BEGIN

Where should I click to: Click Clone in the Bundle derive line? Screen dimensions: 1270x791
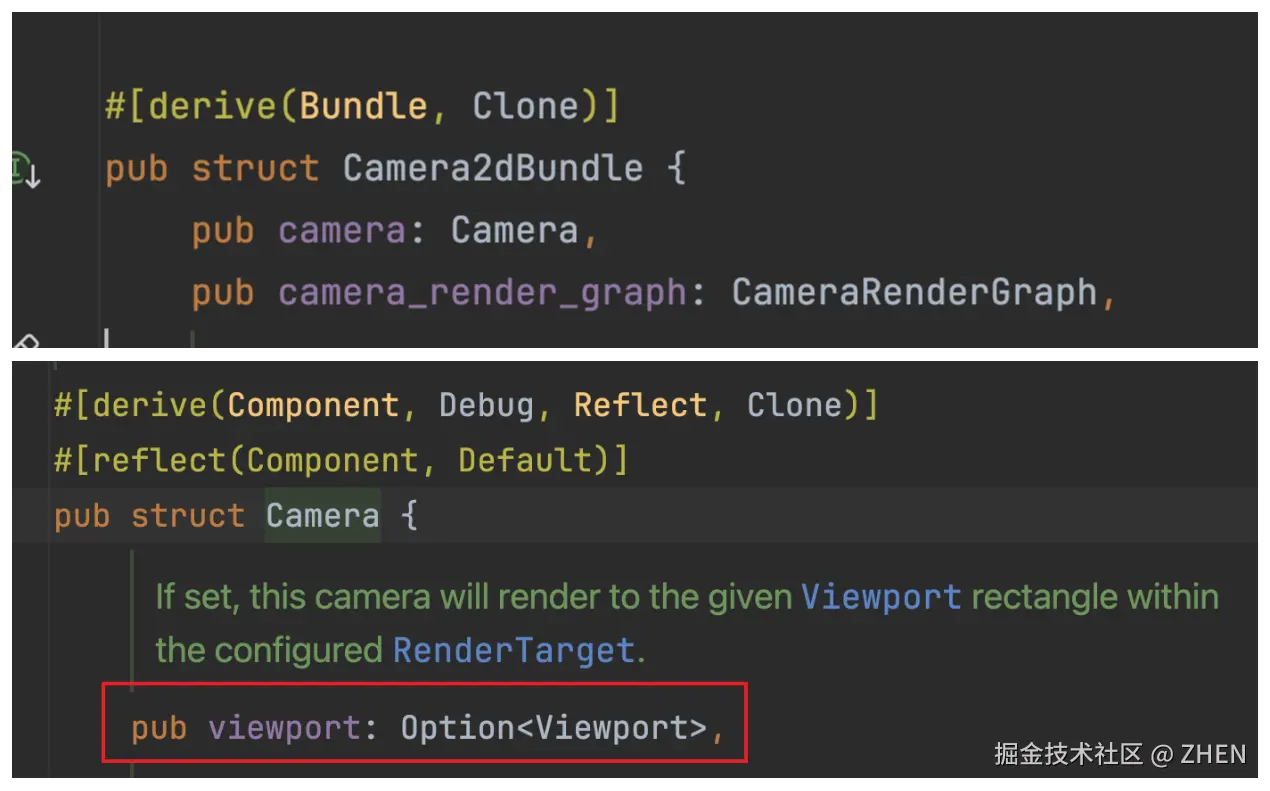click(526, 106)
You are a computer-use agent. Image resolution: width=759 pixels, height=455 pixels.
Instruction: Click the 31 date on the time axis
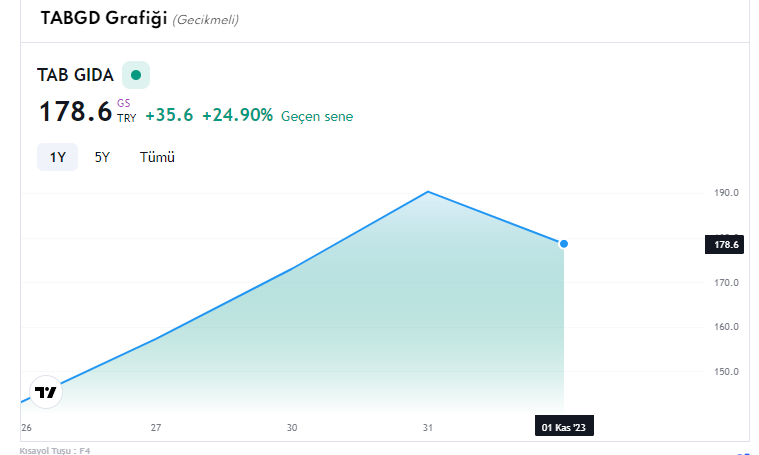[x=427, y=427]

END

TASK DESCRIPTION: Reproduce the items above with "Screen dimensions" swapped for "Screen size" and nothing else changed. Leave out the pictures.

SOLUTION FOR THIS EXERCISE:
Where should I click to: Click Clone in the Bundle derive line? Screen size: 1270x791
click(526, 106)
You are a computer-use agent. Image resolution: width=759 pixels, height=455 pixels.
Instruction: Click the 31 date on the time axis
[x=427, y=427]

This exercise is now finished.